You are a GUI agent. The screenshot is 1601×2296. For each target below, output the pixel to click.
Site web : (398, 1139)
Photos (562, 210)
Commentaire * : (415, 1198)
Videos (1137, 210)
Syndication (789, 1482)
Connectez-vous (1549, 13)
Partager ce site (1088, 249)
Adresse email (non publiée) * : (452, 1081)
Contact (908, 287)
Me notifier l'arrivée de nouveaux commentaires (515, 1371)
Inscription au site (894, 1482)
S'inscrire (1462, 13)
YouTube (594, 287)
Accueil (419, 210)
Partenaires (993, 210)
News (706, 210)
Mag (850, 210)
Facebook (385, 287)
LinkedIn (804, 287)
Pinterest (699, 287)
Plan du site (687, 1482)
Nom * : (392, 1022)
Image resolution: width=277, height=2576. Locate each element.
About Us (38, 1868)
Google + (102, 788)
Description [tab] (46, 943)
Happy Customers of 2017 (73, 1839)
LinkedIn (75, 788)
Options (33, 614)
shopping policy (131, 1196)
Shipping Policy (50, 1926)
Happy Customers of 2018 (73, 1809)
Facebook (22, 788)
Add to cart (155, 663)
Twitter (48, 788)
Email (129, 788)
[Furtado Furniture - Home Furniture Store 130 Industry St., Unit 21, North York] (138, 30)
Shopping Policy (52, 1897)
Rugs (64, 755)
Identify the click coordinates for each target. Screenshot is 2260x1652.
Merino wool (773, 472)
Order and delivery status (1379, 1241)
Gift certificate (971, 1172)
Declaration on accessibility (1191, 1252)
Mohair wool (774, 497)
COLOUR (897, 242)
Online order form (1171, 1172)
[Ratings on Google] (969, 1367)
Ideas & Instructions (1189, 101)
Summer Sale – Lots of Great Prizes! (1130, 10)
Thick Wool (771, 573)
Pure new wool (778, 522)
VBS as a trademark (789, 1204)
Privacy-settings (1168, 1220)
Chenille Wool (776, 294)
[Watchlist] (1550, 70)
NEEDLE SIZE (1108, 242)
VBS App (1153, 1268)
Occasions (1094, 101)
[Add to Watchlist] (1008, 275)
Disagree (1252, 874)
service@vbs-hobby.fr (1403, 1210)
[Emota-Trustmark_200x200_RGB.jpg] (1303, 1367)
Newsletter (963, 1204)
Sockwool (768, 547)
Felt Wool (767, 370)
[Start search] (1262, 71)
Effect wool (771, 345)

* * *

[ABOUT THIS EXERCISE]:
Word for word, write out the data.

[ANSWER BOX]:
You are a GUI agent. The screenshot is 1601×2296. For each target below, output the pixel to click.
Site web : (398, 1139)
Photos (562, 210)
Commentaire * : (415, 1198)
Videos (1137, 210)
Syndication (789, 1482)
Connectez-vous (1549, 13)
Partager ce site (1088, 249)
Adresse email (non publiée) * : (452, 1081)
Contact (908, 287)
Me notifier l'arrivée de nouveaux commentaires (515, 1371)
Inscription au site (894, 1482)
S'inscrire (1462, 13)
YouTube (594, 287)
Accueil (419, 210)
Partenaires (993, 210)
News (706, 210)
Mag (850, 210)
Facebook (385, 287)
LinkedIn (804, 287)
Pinterest (699, 287)
Plan du site (687, 1482)
Nom * : (392, 1022)
Image resolution: width=277, height=2576. Locate each element.
About Us (38, 1868)
Google + (102, 788)
Description [tab] (46, 943)
Happy Customers of 2017 (73, 1839)
LinkedIn (75, 788)
Options (33, 614)
shopping policy (131, 1196)
Shipping Policy (50, 1926)
Happy Customers of 2018 (73, 1809)
Facebook (22, 788)
Add to cart (155, 663)
Twitter (48, 788)
Email (129, 788)
[Furtado Furniture - Home Furniture Store 130 Industry St., Unit 21, North York] (138, 30)
Shopping Policy (52, 1897)
Rugs (64, 755)
Identify the click coordinates for each target. Screenshot is 2260x1652.
Merino wool (773, 472)
Order and delivery status (1379, 1241)
Gift certificate (971, 1172)
Declaration on accessibility (1191, 1252)
Mohair wool (774, 497)
COLOUR (897, 242)
Online order form (1171, 1172)
[Ratings on Google] (969, 1367)
Ideas & Instructions (1189, 101)
Summer Sale – Lots of Great Prizes! (1130, 10)
Thick Wool (771, 573)
Pure new wool (778, 522)
VBS as a trademark (789, 1204)
Privacy-settings (1168, 1220)
Chenille Wool (776, 294)
[Watchlist] (1550, 70)
NEEDLE SIZE (1108, 242)
VBS App (1153, 1268)
Occasions (1094, 101)
[Add to Watchlist] (1008, 275)
Disagree (1252, 874)
service@vbs-hobby.fr (1403, 1210)
[Emota-Trustmark_200x200_RGB.jpg] (1303, 1367)
Newsletter (963, 1204)
Sockwool (768, 547)
Felt Wool (767, 370)
[Start search] (1262, 71)
Effect wool (771, 345)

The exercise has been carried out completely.